Alle Entscheidungen fallen in den USA
Gruschka forderte auf der Versammlung vom Management erneut eine klare und nachhaltige Unternehmensstrategie. Ohne die werde es Ford in Deutschland schwerfallen, langfristig stabile Gewinne zu erzielen. Die deutschen Ford-Werke hätten auch keinen Einfluss auf die Unternehmensstrategie, das Produktportfolio oder wichtige Investitionen. Alle unternehmerischen Maßnahmen würden in den USA entschieden.

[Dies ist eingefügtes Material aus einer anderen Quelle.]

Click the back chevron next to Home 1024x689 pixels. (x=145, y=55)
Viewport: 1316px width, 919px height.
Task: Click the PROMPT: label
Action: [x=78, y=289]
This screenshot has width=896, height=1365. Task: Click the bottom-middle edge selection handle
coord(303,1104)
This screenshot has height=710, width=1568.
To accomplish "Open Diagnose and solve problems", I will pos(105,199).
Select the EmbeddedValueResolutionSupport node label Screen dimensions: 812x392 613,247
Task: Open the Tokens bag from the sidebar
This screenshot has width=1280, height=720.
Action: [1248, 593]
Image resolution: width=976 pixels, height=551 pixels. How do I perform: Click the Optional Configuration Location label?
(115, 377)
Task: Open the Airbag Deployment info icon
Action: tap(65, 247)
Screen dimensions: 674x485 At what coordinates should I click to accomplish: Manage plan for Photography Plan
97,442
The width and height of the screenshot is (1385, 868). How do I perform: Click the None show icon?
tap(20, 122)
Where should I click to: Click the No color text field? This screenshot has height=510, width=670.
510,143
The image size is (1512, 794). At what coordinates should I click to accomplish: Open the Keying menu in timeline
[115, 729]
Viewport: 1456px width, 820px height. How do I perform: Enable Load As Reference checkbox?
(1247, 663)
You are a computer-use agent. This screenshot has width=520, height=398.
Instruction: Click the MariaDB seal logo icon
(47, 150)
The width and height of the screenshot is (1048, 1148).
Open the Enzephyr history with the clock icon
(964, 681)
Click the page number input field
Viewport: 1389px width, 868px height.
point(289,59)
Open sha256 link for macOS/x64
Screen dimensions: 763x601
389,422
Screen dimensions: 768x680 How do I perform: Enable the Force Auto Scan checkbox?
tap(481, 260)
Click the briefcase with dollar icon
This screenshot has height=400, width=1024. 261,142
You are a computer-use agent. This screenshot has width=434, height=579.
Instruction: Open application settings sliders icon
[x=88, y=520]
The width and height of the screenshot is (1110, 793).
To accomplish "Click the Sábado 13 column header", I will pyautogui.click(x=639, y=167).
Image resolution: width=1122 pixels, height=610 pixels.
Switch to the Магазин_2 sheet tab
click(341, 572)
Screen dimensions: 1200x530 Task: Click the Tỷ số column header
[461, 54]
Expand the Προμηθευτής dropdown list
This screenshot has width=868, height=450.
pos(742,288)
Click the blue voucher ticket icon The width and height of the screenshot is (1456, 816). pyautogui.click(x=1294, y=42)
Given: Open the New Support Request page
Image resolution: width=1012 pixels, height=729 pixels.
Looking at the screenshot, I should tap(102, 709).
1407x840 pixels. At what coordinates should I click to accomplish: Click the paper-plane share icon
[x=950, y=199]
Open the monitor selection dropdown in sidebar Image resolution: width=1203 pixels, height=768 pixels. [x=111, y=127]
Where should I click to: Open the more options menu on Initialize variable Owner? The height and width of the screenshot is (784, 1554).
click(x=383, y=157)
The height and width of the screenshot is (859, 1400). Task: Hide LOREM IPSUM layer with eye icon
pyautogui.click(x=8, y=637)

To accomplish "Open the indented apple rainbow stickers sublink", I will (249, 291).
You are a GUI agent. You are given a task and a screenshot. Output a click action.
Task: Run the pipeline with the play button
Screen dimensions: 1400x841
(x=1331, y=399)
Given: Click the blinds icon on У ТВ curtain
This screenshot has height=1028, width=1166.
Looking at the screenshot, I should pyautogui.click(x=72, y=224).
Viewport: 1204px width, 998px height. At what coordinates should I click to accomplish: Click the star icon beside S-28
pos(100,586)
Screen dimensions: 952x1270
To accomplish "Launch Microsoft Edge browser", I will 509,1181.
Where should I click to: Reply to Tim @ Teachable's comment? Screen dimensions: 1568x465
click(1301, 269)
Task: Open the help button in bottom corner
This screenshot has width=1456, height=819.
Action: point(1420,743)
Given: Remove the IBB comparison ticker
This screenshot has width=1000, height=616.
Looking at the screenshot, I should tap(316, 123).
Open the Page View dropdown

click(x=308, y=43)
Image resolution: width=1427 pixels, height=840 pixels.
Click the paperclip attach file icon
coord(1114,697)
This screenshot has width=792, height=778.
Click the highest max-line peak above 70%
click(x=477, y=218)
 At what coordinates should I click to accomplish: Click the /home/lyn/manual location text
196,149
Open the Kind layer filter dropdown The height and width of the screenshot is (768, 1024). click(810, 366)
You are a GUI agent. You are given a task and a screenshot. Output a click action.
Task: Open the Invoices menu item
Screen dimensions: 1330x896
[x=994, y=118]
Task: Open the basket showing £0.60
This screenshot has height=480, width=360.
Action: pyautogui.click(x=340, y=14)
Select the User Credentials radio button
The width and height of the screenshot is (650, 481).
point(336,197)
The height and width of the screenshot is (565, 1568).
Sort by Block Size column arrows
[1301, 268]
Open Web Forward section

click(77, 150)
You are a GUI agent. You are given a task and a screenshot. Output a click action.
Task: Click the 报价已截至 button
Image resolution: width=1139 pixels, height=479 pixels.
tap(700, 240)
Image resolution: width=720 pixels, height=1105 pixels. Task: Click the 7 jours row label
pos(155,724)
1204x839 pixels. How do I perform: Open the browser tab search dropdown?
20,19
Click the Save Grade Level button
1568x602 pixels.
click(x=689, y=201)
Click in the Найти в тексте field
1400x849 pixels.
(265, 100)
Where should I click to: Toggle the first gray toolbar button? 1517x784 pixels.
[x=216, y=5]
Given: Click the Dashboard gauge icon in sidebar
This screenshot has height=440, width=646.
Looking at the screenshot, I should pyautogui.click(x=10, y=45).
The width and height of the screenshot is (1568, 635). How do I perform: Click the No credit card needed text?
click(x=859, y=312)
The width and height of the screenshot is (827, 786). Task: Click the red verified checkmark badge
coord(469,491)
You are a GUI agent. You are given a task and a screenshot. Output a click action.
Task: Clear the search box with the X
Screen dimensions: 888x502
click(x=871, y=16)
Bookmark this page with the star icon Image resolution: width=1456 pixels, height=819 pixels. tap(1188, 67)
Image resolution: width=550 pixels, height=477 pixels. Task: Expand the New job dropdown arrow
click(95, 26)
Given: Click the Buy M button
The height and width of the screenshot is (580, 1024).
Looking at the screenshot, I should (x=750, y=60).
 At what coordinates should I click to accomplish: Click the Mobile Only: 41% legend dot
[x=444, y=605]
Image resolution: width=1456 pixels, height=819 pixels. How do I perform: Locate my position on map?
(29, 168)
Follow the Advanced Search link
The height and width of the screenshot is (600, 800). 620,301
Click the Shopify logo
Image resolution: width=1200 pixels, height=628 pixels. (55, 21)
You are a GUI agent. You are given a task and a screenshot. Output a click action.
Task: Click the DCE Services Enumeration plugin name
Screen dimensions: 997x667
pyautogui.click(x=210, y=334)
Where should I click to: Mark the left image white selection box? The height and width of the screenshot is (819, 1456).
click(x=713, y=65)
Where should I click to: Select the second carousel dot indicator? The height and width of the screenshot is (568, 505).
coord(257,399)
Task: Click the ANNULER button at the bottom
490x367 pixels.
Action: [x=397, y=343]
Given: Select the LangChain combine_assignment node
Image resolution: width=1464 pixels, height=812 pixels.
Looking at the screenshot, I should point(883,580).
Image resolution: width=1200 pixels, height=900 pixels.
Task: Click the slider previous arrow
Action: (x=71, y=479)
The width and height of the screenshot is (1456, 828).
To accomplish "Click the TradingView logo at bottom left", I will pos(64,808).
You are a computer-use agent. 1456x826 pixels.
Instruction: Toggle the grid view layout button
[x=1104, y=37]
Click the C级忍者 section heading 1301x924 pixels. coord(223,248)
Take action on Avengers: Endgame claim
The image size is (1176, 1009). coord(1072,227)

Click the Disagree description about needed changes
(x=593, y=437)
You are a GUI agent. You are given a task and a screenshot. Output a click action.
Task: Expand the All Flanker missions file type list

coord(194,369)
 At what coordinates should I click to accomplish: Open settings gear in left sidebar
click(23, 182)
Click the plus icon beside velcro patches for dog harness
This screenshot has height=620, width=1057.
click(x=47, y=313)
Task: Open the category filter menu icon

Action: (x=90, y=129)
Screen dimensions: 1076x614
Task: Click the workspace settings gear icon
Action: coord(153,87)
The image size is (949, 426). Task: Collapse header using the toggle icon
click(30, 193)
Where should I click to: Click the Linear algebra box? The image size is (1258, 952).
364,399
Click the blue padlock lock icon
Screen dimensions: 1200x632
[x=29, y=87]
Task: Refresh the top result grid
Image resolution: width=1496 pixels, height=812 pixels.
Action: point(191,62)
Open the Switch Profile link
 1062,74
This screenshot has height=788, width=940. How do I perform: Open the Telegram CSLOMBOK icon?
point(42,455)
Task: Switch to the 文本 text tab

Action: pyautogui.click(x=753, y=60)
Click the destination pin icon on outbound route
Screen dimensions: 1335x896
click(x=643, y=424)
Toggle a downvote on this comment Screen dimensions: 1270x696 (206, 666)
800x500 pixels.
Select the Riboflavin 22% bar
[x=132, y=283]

Aktuelles Geschäftsmodell sowie zahlreiche Fehlentscheidungen des Managements in den USA hätten zur Ansammlung von Schulden in Milliardenhöhe in den deutschen Ford-Werken geführt, so Gruschka.
Es brauche eine strategische Neuausrichtung der PKW-Sparte, die die Belange der deutschen Standorte berücksichtigt und an den europäischen Marktbedürfnissen ausgerichtet ist, so Gruschka. Es sei fraglich, ob die nun in Aussicht gestellten Mittel hierfür ausreichen. Eine klare Strategie fordern auch Autoexperten wie Stefan Bratzel von der Fachhochschule Bergisch Gladbach ein. Ohne die sei die Existenz gefährdet, sagte er am Montag im Gespräch mit dieser Zeitung.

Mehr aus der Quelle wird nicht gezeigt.